Proposed oil exchange will be another Nasutra, says Petron chief
The proposed National Oil Exchange Corp. (NOEC) will become a government and oil monopoly similar to the National Sugar Trading Corp. (Nasutra), according to Jose A. Syjuco Jr., chairman and chief executive officer of Petron Corp.
Based on the proposal of Rep. Enrique Garcia, Syjuco said "the NOEC will be a monopoly... and monopolies have not been known to assure consumers of reasonable prices and efficient operations."
Syjuco recalled the days when Nasutra was the sole buyer of domestic sugar and sole seller of Philippine sugar in the international market. Formed by the Marcos administration, it turned into an inefficient government monopoly overflowing with corruption that incurred losses amounting to billions of pesos.
He said the NOEC will not mean that government can control the prices of local petroleum products because these are dependent on expensive imported crude oil. Whether the buyer is a government agency or a private entity, the Philippines is and will continue to be an importer of crude oil.
There is an international cartel controlled by the Organization of Petroleum Exporting Countries (OPEC), and these are traded through various international markets, notably the Brent, Dubai and Singapore spot market.
For economic reasons, the Philippines buys most of its crude supply from the Singapore spot market, which generally follows the Dubai prices.
With NOEC, local refiners will be forced to close down since their storage tanks will be in NOEC's hands as proposed by House Bill 8710 otherwise known as An Act Restructuring the Oil Industry by Establishing a National Oil Exchange, and other purposes.
"The country will therefore be solely dependent on imports of refined products.
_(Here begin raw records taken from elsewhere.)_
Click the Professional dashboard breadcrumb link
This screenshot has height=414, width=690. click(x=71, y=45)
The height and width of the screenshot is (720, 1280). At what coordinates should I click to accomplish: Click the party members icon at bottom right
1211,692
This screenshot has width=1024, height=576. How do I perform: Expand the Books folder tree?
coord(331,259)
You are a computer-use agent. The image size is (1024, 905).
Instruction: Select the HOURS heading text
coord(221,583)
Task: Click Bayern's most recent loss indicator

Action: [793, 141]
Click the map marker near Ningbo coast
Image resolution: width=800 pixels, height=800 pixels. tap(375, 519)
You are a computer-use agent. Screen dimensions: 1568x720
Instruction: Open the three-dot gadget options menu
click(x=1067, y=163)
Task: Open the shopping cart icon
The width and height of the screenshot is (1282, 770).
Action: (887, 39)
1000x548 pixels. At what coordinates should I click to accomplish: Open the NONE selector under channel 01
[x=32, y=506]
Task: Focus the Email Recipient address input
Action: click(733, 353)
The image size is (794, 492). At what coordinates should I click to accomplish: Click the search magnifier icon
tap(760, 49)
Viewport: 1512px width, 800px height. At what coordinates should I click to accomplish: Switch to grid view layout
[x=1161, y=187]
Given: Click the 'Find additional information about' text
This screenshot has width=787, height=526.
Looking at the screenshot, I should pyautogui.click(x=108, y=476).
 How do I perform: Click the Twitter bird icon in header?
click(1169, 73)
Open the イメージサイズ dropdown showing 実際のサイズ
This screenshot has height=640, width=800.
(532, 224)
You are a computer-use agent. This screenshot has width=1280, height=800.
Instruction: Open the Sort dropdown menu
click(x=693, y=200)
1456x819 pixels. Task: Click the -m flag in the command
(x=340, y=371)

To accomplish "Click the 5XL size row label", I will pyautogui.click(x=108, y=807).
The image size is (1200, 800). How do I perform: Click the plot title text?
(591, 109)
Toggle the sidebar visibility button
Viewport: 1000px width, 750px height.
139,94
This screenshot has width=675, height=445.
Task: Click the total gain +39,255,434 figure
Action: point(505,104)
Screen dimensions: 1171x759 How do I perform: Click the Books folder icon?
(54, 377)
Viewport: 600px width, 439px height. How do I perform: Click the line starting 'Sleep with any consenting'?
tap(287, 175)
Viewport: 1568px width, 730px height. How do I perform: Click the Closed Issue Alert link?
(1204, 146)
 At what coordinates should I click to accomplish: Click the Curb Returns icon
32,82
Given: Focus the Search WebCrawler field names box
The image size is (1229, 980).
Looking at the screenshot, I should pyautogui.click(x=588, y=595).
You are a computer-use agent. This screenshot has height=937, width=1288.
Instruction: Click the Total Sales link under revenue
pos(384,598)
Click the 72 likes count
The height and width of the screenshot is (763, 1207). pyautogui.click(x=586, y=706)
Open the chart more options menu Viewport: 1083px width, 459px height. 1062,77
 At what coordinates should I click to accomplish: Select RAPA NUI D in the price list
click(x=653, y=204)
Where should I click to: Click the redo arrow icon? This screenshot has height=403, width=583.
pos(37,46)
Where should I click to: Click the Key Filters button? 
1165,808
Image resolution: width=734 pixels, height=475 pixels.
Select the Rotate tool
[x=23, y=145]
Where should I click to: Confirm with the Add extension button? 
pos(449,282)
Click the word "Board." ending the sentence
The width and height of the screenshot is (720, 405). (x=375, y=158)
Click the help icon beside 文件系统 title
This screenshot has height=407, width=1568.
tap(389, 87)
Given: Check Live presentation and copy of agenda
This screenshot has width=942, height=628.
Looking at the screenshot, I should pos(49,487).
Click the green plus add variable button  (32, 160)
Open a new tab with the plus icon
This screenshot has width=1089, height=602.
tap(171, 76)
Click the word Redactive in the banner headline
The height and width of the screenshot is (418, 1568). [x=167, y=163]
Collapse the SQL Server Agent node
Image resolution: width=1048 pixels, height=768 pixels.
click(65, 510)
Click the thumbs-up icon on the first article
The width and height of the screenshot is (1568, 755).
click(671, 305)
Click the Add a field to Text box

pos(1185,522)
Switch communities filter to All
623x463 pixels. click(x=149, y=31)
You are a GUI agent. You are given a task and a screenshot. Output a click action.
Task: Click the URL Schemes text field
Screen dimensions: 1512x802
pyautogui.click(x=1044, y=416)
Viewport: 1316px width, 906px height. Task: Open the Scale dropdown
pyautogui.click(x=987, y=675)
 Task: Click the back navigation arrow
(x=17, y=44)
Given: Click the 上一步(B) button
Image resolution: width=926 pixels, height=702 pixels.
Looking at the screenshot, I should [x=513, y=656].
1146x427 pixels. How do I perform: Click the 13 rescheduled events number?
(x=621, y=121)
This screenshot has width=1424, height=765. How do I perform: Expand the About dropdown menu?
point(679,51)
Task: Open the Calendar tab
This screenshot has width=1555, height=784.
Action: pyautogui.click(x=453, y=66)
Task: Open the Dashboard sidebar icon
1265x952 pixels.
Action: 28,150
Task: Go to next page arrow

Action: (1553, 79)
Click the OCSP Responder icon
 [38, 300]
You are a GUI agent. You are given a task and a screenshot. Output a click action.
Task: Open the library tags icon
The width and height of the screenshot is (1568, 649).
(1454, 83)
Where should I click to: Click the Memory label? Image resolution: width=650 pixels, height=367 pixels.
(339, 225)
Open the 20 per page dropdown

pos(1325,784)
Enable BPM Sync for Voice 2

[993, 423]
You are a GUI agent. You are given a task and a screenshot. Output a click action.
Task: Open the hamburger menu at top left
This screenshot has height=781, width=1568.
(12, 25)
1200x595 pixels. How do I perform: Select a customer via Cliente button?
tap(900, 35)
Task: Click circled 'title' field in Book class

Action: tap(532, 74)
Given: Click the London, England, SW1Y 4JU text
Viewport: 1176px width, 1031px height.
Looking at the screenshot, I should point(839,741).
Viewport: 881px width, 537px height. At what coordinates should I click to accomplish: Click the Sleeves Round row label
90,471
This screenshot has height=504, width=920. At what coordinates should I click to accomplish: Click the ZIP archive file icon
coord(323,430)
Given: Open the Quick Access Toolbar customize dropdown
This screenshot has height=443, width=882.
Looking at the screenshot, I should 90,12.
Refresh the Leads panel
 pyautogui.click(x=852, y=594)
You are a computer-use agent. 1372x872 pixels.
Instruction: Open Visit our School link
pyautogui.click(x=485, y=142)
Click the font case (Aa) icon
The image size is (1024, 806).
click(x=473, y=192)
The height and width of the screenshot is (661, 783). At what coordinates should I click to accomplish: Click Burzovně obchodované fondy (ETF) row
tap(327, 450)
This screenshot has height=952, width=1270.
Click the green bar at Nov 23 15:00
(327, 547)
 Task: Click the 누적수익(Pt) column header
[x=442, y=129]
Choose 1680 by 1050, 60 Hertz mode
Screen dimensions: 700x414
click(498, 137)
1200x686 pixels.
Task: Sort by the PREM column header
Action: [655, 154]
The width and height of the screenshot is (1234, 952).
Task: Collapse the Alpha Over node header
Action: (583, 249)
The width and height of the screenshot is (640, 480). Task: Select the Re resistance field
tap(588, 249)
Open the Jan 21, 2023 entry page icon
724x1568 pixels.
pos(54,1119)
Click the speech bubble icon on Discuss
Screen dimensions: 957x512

When this happens we would all be at the mercy of international refiners and traders, who will increase or decrease prices as market conditions dictate," Syjuco said in a position paper.
Earlier, Energy Secretary Mario V. Tiaoqui, the Consumer and Oil Price Watch (COPW), Total Petroleum Philippines Corp. (TPPC), Pilipinas Shell Petroleum Corp. (Pilipinas Shell), Unioil, and Caltex Philippines Inc. submitted position papers opposing the formation of an oil exchange.
Tiaoqui said that under the present environment, new investments in the industry have reached P10 billion, with another P35 billion earmarked for investments in import terminals, storage, distribution facilities and retail outlets.
"Barely two years after deregulation, new players have captured nine percent of the domestic market, especially the liquefied petroleum gas (LPG) market," Tiaoqui said.
The NOEC will not only turn away future investments in the oil industry but will penalize existing local and foreign investments, he added.